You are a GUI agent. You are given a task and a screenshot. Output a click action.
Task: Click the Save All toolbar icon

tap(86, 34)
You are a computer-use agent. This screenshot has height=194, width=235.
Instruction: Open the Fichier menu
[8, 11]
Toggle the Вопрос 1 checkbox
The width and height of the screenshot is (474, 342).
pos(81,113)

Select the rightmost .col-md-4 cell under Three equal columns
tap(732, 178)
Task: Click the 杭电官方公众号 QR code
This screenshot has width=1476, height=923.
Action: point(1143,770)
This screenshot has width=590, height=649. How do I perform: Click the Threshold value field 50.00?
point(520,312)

********

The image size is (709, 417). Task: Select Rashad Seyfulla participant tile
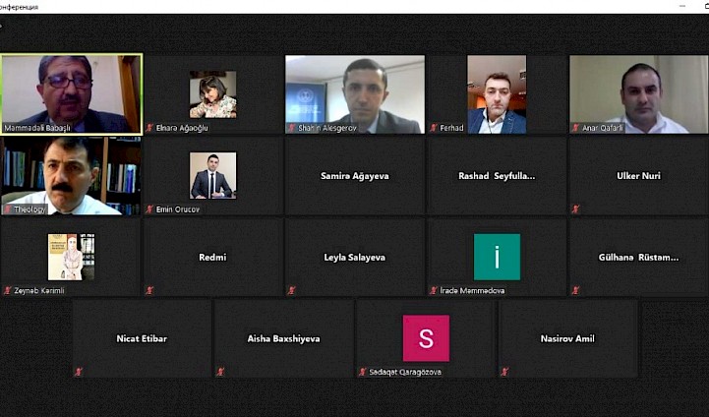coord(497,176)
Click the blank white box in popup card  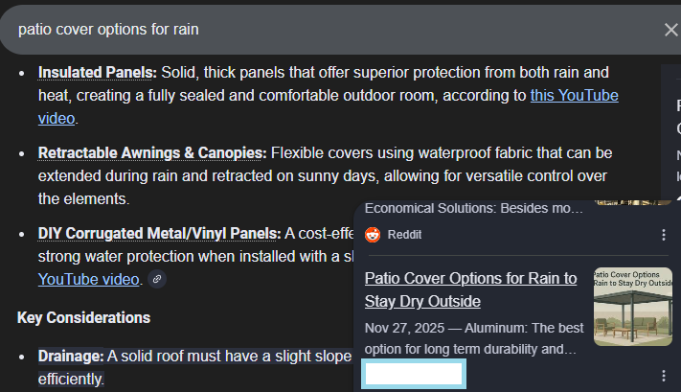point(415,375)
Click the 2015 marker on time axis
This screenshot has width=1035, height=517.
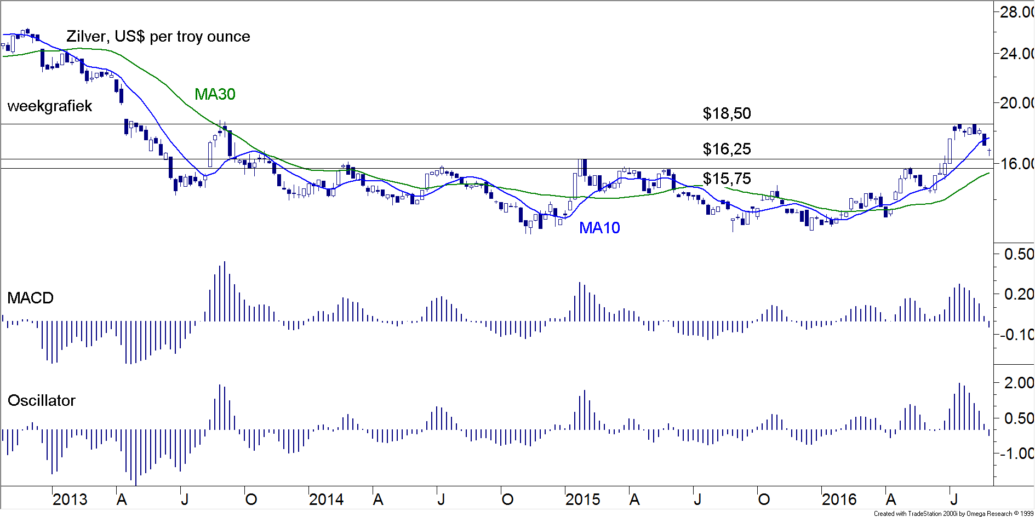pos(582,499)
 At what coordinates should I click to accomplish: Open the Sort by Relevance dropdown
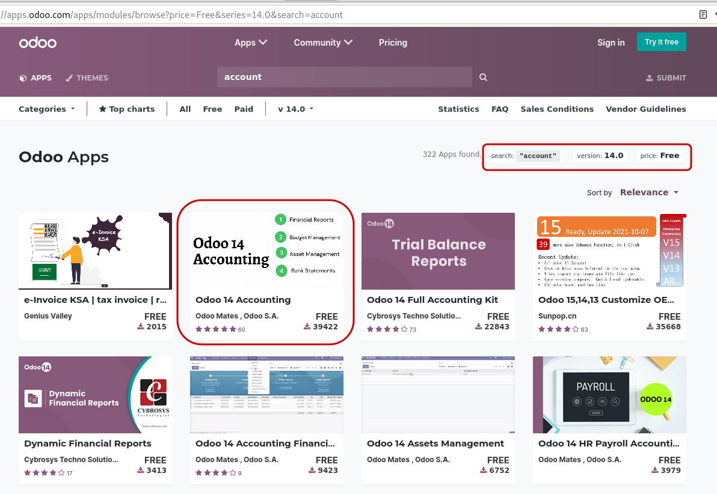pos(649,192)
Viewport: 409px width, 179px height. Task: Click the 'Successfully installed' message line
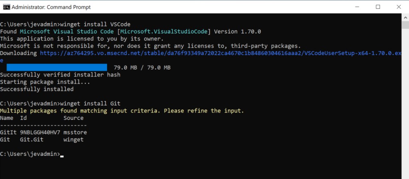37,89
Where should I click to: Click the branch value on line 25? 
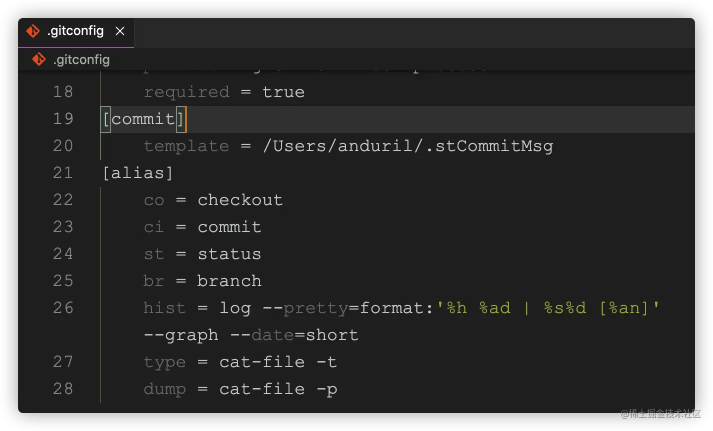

********

Brief ▸ Output the material above exactly, but only from the line that carries "You are a GUI" through the line that carries "Task: Click the 杭电官方公众号 QR code".

Your solution ▸
You are a GUI agent. You are given a task and a screenshot. Output a click action.
Task: Click the Save All toolbar icon

tap(86, 34)
You are a computer-use agent. This screenshot has height=194, width=235.
Instruction: Open the Fichier menu
[8, 11]
Toggle the Вопрос 1 checkbox
The width and height of the screenshot is (474, 342).
pos(81,113)

Select the rightmost .col-md-4 cell under Three equal columns
tap(732, 178)
Task: Click the 杭电官方公众号 QR code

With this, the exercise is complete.